Calculate the acceleration of an electron that travels at a velocity of $3.15 \times 10^4 \frac {m} {s}$ east through a magnetic field of $0.295T$ pointing south. Remember, the mass of an electron is $9.11 \times 10^{-31} kg$ and its charge is $e = 1.60 \times 10^{-19} C$.

Answer

First let's calculate the force:

$\vec {F}_m = q(\vec {v} \times \vec {B}) = (1.60 \times 10^{-19} C)(3.15 \times 10^4 \frac {m} {s})(0.295T) = 1.49 \times 10^{-15} N$

Now, we can determine the acceleration

$\vec {F}_m = m_e \vec {a} \ \Rightarrow \ \vec {a} = \frac { \vec {F}_m } { m_e } = \frac { 1.49 \times 10^{-15} N } { 9.11 \times 10^{-31} kg } = 1.63 \times 10^{15} \frac {m} {s^2}$

By using the right hand rule, we can determine that the acceleration is pointed upwards.

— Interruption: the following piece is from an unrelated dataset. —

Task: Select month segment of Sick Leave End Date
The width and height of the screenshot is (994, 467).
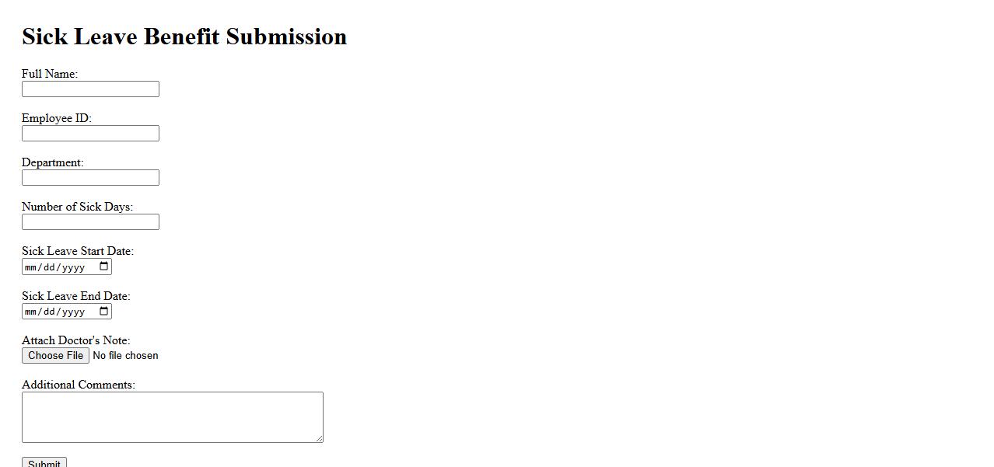Action: coord(31,312)

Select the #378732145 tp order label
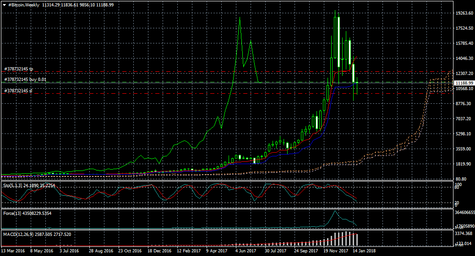(18, 69)
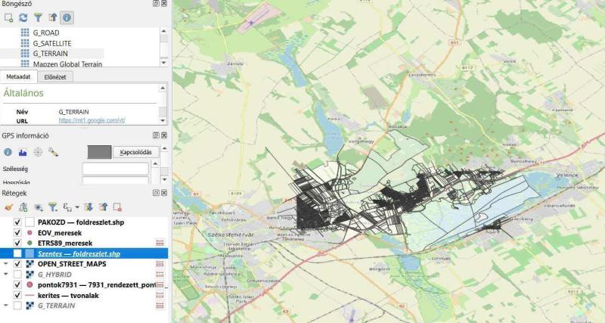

$\therefore$ The electron is accelerating $1.63 \times 10^{15} \frac {m} {s^2}$ upwards.

Electromagnetic induction

Electromagnetic induction is the process by which a changing magnetic field within a closed loop of wire induces an electromotive force (EMF) and, consequently, an electric current in the wire.

This is what it looks like:

In the video, the red portion of the magnet is the north dipole, and the blue portion is the south dipole. You can see that as the red side moves into, then out of the selenoid, the currents follow the right hand rule. Inversely, this same principle applies when the blue side enters, then exits as well.